Gun violence is the biggest social issue facing Chicago’s youth, according to a citywide survey of parents.
Last year, there were an estimated 2,391 shootings with 2,948 shooting victims, according to the Chicago Police Department. Of the roughly 1,000 parents surveyed, 87 percent identified gun violence as the top issue facing youth.
“We see that the top 10 list of social issues for youth according to parents in Chicago includes concerns that describe interpersonal interactions, such as gun violence, bullying and social media,” said Dr. Matt Davis, senior vice president and chief of community health transformation at Ann & Robert H. Lurie Children’s Hospital, which developed The Healthy Chicago Survey – Junior 2017-18 with the Chicago Department of Public Health, in a statement. “The top 10 list also includes concerns that are based on circumstances, such as poverty and unsafe housing.”
Violence at schools was a top concern for 68 percent of parents overall, though 78 percent of parents ages 18-29 reported it as a top issue, making it the fourth largest concern for that demographic. Among parents ages 30-44, 65 percent said it was a concern, and 62 percent of parents ages 45 and up said it was a “big problem” for youth.
Bullying and cyberbullying were identified as the second biggest issue by 76 percent of respondents, followed by poverty (74 percent), lack of adult supervision (73 percent) and racism and discrimination (70 percent).
“We know that to improve health outcomes we need to improve the determinants of health,” said CDPH Commissioner Julie Morita, in a statement. “Chicago has made considerable progress over the past several years to improve the health and well-being of children, but our work is not done. Knowing the primary concerns of parents and caregivers we can begin to support families to achieve better health outcomes.”

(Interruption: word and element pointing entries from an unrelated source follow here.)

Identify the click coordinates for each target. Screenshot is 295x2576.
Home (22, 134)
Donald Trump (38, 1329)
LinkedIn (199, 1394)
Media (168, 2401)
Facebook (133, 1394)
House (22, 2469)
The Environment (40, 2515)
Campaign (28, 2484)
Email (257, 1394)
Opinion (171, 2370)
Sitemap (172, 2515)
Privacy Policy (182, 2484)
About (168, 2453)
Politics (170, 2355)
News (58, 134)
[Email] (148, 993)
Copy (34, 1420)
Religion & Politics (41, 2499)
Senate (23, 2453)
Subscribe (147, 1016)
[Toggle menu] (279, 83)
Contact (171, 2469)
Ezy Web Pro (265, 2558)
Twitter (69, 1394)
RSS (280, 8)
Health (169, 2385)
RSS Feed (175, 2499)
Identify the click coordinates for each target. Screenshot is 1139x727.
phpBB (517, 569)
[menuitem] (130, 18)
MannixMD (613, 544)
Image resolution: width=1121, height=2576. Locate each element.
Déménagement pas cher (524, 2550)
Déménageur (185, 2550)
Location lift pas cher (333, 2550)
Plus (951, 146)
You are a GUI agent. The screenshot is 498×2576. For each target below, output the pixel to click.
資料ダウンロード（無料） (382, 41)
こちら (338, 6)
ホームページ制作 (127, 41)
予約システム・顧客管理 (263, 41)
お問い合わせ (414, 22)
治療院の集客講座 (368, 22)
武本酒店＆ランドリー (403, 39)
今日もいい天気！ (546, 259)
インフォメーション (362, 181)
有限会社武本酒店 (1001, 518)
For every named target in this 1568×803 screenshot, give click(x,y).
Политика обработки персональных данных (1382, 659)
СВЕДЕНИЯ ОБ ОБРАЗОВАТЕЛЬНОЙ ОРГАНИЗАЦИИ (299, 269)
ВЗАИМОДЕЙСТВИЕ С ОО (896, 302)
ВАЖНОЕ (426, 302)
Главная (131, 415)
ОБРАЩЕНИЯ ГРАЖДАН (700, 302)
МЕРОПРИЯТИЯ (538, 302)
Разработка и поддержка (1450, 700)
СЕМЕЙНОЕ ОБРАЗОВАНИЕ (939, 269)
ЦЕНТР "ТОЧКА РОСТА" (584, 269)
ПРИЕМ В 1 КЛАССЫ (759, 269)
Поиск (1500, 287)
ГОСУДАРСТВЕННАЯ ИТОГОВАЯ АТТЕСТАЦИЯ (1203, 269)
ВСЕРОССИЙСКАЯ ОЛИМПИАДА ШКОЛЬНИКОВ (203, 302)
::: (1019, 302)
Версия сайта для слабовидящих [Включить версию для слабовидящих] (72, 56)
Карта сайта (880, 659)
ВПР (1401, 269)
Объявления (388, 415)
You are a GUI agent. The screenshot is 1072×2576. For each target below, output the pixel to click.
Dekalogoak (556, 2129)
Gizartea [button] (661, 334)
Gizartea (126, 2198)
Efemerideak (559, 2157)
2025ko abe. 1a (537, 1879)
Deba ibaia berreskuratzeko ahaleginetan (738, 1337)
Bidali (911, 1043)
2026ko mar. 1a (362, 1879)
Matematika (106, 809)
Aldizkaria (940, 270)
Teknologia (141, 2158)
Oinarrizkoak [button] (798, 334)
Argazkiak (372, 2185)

To address some of the social circumstances that affect youth, Lurie Children’s Hospital is partnering with other hospitals and community organizations on initiatives such as Chicago HEAL (Hospital Engagement, Action, and Leadership) and West Side United to create economic opportunities in underserved neighborhoods.
The Chicago HEAL initiative is a collaboration of 10 of the largest hospitals serving Chicago convened and supported by U.S. Sen. Dick Durbin, with the goal of reducing violence and improving health in the city’s most underserved neighborhoods.
“If we are serious about reducing gun violence and health disparities in Chicago, we have to deal with trauma and other social determinants of health,” Durbin said in a statement.
In addition to Lurie Children’s hospital, the hospitals participating in Chicago HEAL are Advocate Christ Medical Center, AMITA Health’s Saints Mary and Elizabeth Medical Center, Cook County Health and Hospital System, Loyola University Medical Center, Northwestern Memorial Hospital, Rush University Medical Center, Sinai Health System, University of Chicago Medical Center, and University of Illinois Hospital and Health Sciences Systems.